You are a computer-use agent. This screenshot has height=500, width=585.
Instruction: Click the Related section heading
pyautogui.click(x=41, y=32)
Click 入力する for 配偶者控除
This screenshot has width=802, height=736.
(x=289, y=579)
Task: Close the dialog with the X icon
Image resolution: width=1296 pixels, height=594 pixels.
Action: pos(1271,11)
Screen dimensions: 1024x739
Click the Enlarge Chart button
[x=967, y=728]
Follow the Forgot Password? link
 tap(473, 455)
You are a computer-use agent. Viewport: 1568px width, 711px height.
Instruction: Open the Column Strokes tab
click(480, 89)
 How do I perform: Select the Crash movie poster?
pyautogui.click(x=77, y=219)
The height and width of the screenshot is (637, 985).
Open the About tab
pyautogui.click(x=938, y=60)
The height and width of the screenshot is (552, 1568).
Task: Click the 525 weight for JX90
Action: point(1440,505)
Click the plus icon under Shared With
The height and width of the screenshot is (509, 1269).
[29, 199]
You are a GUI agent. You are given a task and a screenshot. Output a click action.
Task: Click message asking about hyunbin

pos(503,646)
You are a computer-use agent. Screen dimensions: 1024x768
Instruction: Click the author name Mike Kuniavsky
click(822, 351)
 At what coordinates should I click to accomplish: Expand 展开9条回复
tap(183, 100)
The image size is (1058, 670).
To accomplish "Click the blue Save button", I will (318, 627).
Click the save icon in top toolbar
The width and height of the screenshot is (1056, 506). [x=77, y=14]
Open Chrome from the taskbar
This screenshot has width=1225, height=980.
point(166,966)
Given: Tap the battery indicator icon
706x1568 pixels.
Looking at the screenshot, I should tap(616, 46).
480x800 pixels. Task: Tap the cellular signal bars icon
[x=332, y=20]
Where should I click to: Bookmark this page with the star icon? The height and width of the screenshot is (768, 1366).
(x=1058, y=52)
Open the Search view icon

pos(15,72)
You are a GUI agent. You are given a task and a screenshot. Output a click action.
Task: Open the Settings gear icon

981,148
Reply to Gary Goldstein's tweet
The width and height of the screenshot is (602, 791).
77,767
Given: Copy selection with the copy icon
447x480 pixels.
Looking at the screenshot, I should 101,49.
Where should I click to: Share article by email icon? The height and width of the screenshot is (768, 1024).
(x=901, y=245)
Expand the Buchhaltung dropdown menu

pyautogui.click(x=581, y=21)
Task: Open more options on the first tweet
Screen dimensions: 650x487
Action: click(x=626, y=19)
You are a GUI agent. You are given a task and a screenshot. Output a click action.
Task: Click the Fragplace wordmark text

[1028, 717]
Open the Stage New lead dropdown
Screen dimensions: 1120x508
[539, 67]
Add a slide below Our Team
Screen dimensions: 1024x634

■ ■ ■ ■ ■

### WORK INSTRUCTION
When you reach the line with "Follow the Forgot Password? link" in the records above, start writing out lines exactly, and stop once the line with "Given: Copy selection with the copy icon" has been written; include nothing else.

### ANSWER TO THIS PROBLEM
Follow the Forgot Password? link
 tap(473, 455)
You are a computer-use agent. Viewport: 1568px width, 711px height.
Instruction: Open the Column Strokes tab
click(480, 89)
 How do I perform: Select the Crash movie poster?
pyautogui.click(x=77, y=219)
The height and width of the screenshot is (637, 985).
Open the About tab
pyautogui.click(x=938, y=60)
The height and width of the screenshot is (552, 1568).
Task: Click the 525 weight for JX90
Action: point(1440,505)
Click the plus icon under Shared With
The height and width of the screenshot is (509, 1269).
[29, 199]
You are a GUI agent. You are given a task and a screenshot. Output a click action.
Task: Click message asking about hyunbin

pos(503,646)
You are a computer-use agent. Screen dimensions: 1024x768
Instruction: Click the author name Mike Kuniavsky
click(822, 351)
 At what coordinates should I click to accomplish: Expand 展开9条回复
tap(183, 100)
The image size is (1058, 670).
To accomplish "Click the blue Save button", I will (318, 627).
Click the save icon in top toolbar
The width and height of the screenshot is (1056, 506). [x=77, y=14]
Open Chrome from the taskbar
This screenshot has width=1225, height=980.
point(166,966)
Given: Tap the battery indicator icon
706x1568 pixels.
Looking at the screenshot, I should tap(616, 46).
480x800 pixels. Task: Tap the cellular signal bars icon
[x=332, y=20]
Where should I click to: Bookmark this page with the star icon? The height and width of the screenshot is (768, 1366).
(x=1058, y=52)
Open the Search view icon

pos(15,72)
You are a GUI agent. You are given a task and a screenshot. Output a click action.
Task: Open the Settings gear icon

981,148
Reply to Gary Goldstein's tweet
The width and height of the screenshot is (602, 791).
77,767
Given: Copy selection with the copy icon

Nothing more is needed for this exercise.